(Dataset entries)
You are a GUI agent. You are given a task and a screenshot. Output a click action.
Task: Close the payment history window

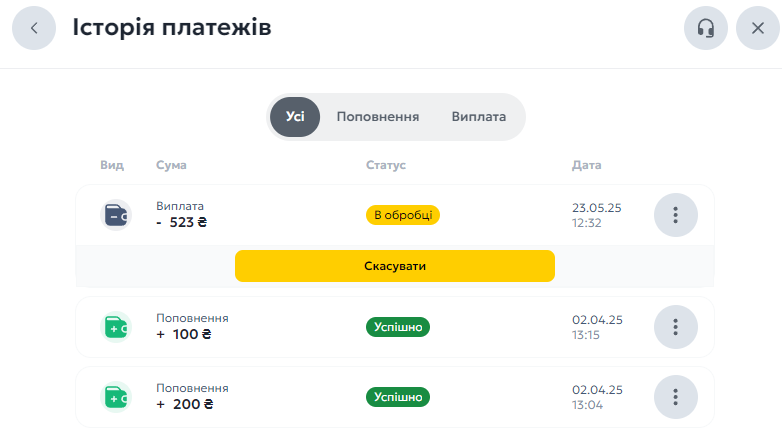click(x=758, y=28)

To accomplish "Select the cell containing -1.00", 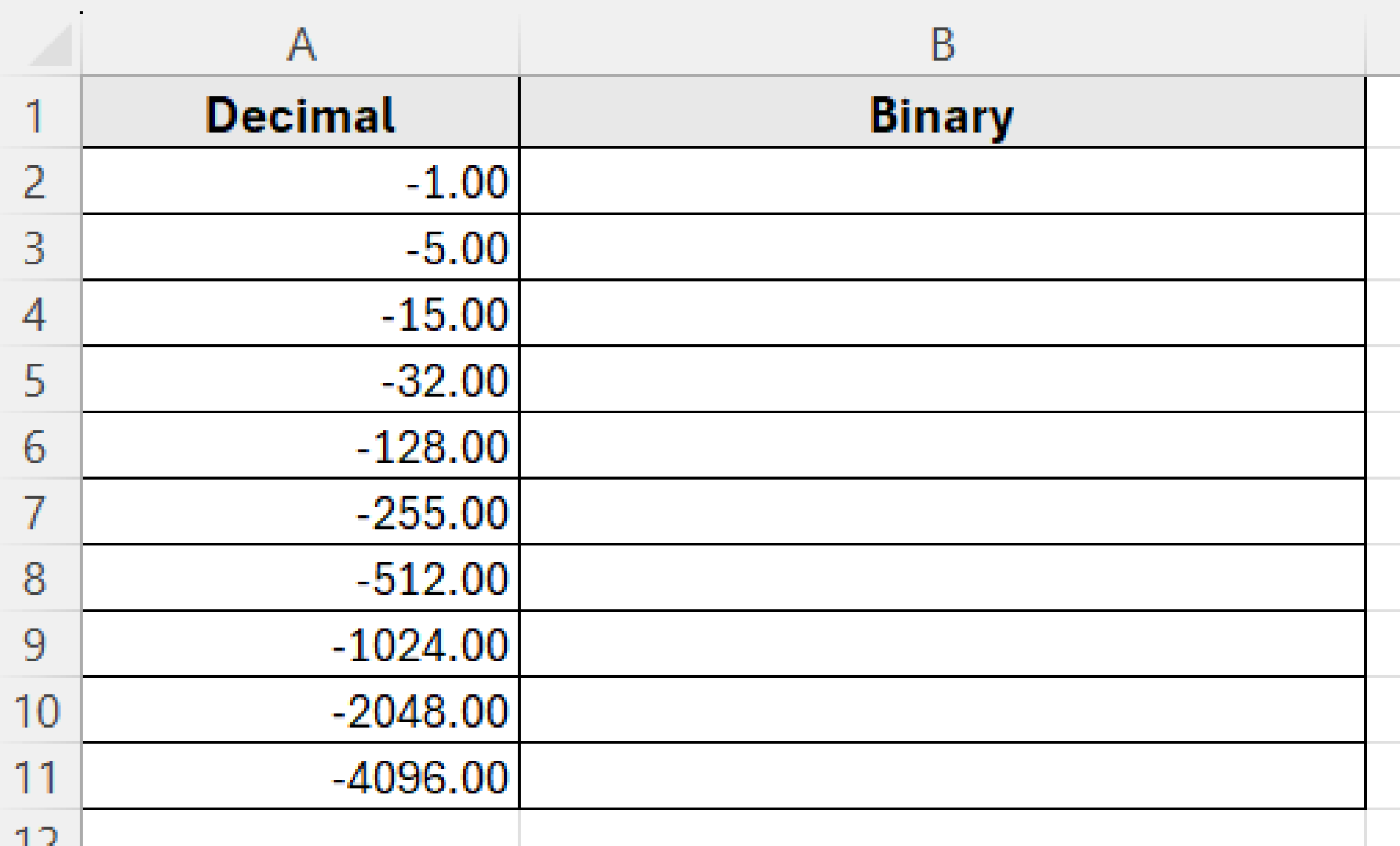I will (301, 181).
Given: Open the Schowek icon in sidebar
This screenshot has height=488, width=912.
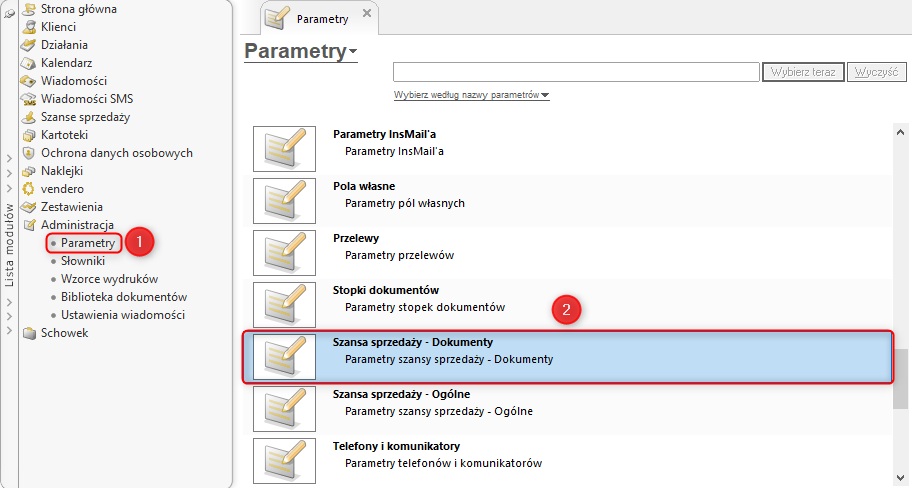Looking at the screenshot, I should pos(29,333).
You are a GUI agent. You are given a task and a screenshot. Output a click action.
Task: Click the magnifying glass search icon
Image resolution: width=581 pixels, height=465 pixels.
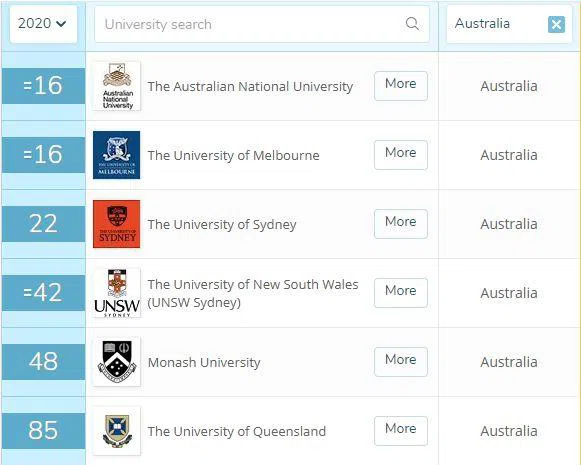(x=412, y=24)
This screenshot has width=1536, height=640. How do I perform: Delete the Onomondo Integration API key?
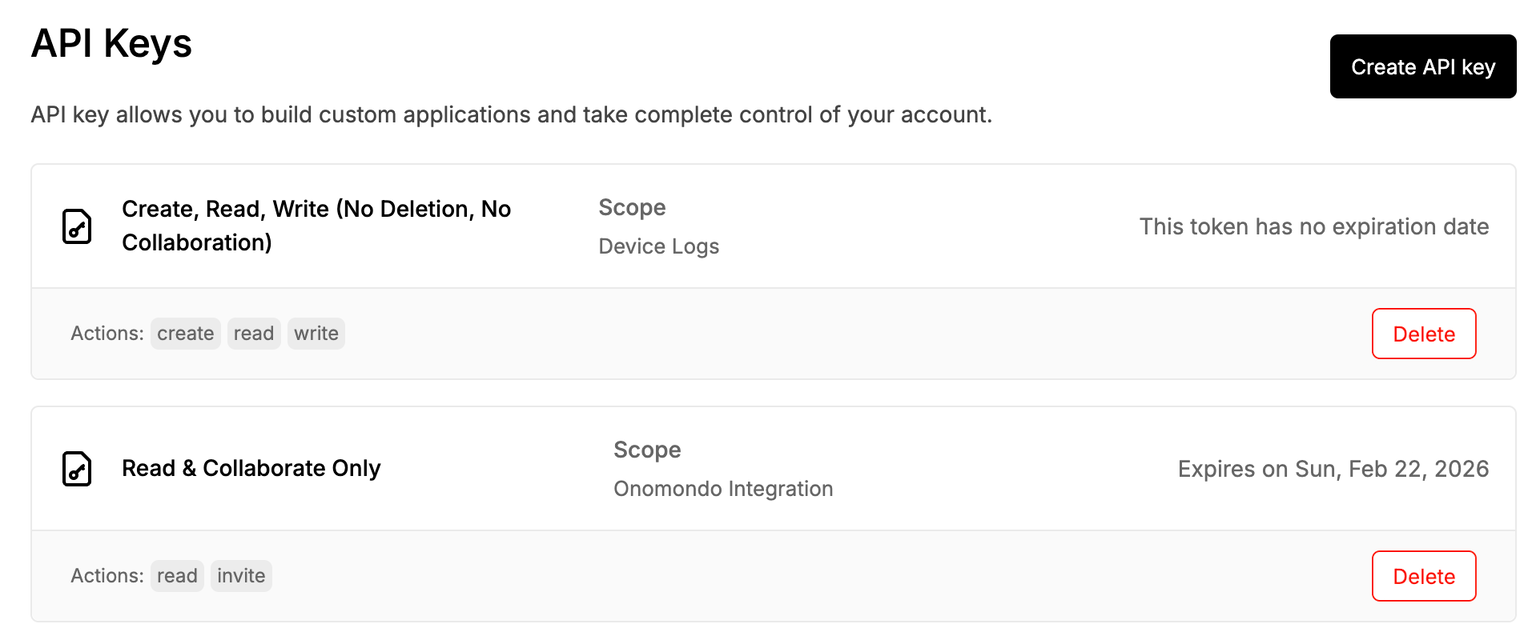coord(1423,576)
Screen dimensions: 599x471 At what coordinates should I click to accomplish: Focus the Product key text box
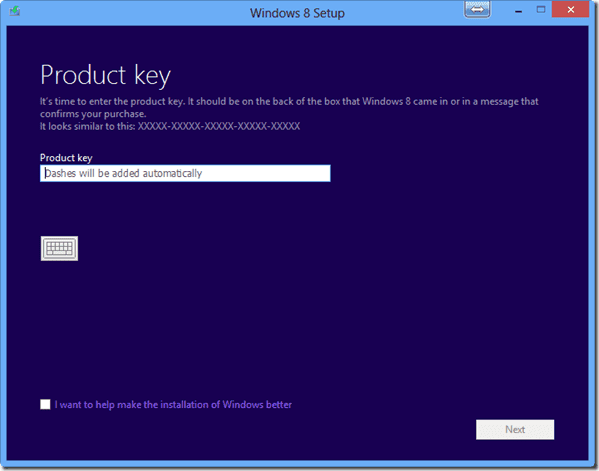tap(185, 173)
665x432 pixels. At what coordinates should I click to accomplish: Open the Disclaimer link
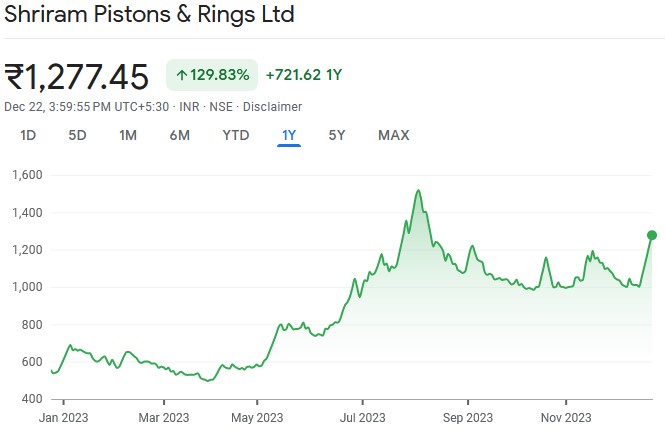pos(275,106)
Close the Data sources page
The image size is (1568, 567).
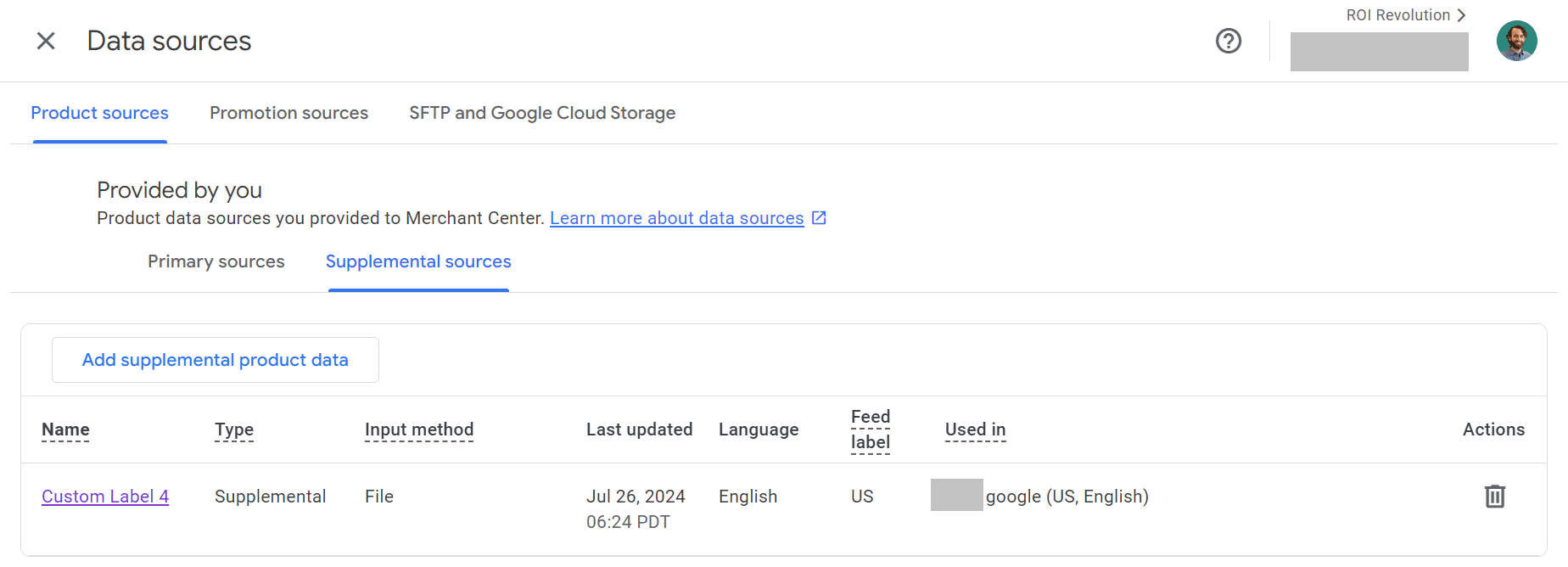46,41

PROBLEM REQUIREMENTS: Nothing but the lines from the one with "Task: Click the magnifying glass search icon" through the end of the entries above, both included, should be set down, exactly and without pictures.

ANSWER FOR THIS EXERCISE:
Task: Click the magnifying glass search icon
Image resolution: width=581 pixels, height=465 pixels.
(x=412, y=24)
This screenshot has width=1536, height=640. How do I perform: Delete the Onomondo Integration API key?
coord(1423,576)
Screen dimensions: 599x471 At what coordinates should I click to accomplish: Focus the Product key text box
tap(185, 173)
665x432 pixels. At what coordinates should I click to accomplish: Open the Disclaimer link
pos(275,106)
Close the Data sources page
The image size is (1568, 567).
46,41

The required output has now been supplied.